In the 80's share ownership became widespread and studies were performed on the psychology of people buying shares. I believe that house buying and ownership has taken over from shares as the layman's investment and hence the same psychological characteristics can be applied to seller's attitudes as follows:

1) Prospect theory

Firstly, prospect theory, which suggests that people react differently to a given situation depending on whether it is presented to them in the context of a gain or a loss.

The typical outcome is that they become much more distressed at the prospect of a loss than they are made happy by an equivalent gain. .

In property terms, making a gain was seen as a sure thing and occured as a simple consequence of buying. However, in the current climate the pain of a paper loss is too much for some sellers to tolerate.

2) Regret theory

Regret theory is about the emotional reaction to having made an error of judgement, whether this is because a share they have purchased has gone down or because they didn’t buy a share they were looking at which has subsequently gone up.

Investors may avoid selling shares on which they are losing in order to avoid the regret of having made the wrong decision and the embarrassment of admitting the loss.

3) Anchoring

The phenomenon of anchoring is one where investors assume that, in the absence of better information, current prices must be about right.

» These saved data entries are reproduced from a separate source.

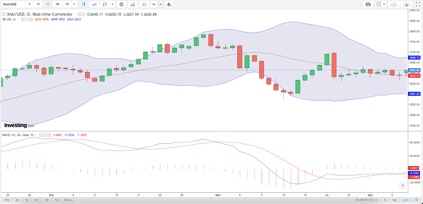
Task: Take a chart snapshot with camera icon
Action: tap(368, 4)
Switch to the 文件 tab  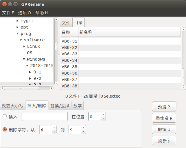point(66,23)
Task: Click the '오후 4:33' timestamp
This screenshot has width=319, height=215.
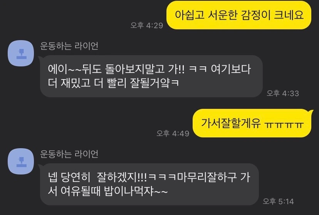Action: (283, 93)
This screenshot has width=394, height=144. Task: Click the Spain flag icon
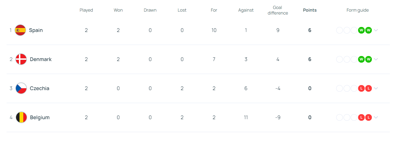(20, 30)
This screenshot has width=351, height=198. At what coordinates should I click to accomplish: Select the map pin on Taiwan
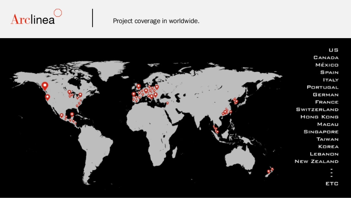230,111
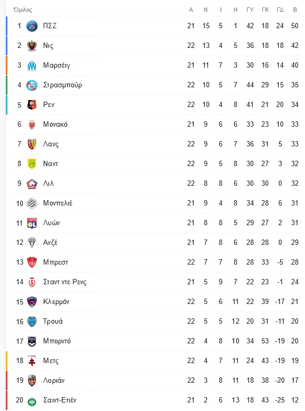
Task: Select the Ναντ yellow crest
Action: pos(32,164)
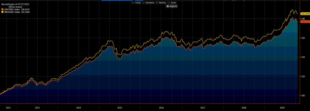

In a bull market, for example, each new high is “anchored” to the last record and history becomes an irrelevance. The laws of probability and long-term averages simply go out of the window in a blaze of irrational exuberance.

I know many people who have bought shares, watched them drop in value but refused to sell them in the hope that they will go back up again. People will hang on to shares for many years to avoid taking a loss.

Apply this to houses and we are really up against it in price terms with an awful lot of sellers – i.e. the number of rational sellers is probably lower than it has ever been.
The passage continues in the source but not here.